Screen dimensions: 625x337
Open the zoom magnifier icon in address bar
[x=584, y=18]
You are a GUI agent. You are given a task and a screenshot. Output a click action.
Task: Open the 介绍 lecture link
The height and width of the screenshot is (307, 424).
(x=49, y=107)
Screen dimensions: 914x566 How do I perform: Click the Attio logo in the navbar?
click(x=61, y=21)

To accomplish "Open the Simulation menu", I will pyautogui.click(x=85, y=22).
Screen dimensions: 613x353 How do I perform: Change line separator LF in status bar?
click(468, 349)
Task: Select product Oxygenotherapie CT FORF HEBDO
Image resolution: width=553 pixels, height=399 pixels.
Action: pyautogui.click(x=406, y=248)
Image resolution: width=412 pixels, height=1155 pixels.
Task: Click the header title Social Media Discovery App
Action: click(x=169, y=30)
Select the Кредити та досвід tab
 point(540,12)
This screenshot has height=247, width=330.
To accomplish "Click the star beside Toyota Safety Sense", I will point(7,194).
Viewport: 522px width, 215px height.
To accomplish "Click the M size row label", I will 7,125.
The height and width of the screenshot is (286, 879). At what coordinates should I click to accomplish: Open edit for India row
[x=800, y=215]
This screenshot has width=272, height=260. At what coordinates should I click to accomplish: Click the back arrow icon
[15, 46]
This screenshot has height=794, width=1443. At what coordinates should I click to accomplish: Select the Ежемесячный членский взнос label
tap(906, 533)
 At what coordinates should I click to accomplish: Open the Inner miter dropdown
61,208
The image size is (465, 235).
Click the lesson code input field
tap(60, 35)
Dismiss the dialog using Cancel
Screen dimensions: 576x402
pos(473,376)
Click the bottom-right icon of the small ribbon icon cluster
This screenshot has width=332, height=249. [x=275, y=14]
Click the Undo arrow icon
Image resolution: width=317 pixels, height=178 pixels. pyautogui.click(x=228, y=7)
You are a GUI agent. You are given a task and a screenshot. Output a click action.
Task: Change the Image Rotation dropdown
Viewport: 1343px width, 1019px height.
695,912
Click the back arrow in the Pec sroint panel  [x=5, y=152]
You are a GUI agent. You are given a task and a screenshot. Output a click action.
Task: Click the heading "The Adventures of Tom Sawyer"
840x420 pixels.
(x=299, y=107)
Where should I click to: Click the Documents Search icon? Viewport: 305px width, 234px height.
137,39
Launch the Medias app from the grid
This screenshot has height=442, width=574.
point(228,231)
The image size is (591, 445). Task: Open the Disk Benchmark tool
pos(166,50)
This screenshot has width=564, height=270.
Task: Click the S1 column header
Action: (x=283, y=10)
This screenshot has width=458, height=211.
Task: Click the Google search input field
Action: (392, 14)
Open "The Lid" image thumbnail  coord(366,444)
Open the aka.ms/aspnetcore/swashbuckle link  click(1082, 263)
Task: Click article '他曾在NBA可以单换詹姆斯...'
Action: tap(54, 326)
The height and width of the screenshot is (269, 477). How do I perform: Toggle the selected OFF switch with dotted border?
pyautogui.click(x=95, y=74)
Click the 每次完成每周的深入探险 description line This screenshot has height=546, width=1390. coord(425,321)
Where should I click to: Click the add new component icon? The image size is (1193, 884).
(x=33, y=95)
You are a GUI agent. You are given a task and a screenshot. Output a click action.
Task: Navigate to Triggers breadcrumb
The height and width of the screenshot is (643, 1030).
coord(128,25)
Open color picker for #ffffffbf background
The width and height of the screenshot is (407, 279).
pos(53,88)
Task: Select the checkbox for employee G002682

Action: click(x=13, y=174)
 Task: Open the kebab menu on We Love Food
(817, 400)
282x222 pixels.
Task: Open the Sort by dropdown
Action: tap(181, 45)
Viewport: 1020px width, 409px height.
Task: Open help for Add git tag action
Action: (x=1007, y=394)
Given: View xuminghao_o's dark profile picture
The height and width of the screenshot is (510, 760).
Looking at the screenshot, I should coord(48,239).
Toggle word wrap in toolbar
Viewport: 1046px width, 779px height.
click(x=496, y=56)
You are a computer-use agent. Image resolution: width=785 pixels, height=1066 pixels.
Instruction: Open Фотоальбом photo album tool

• WORK ITEM
Gather, from the listing above, every line carrying the word "will".

• COMPLETED TASK
To accomplish "Open the Simulation menu", I will pyautogui.click(x=85, y=22).
To accomplish "Click the star beside Toyota Safety Sense", I will point(7,194).
To accomplish "Click the M size row label", I will 7,125.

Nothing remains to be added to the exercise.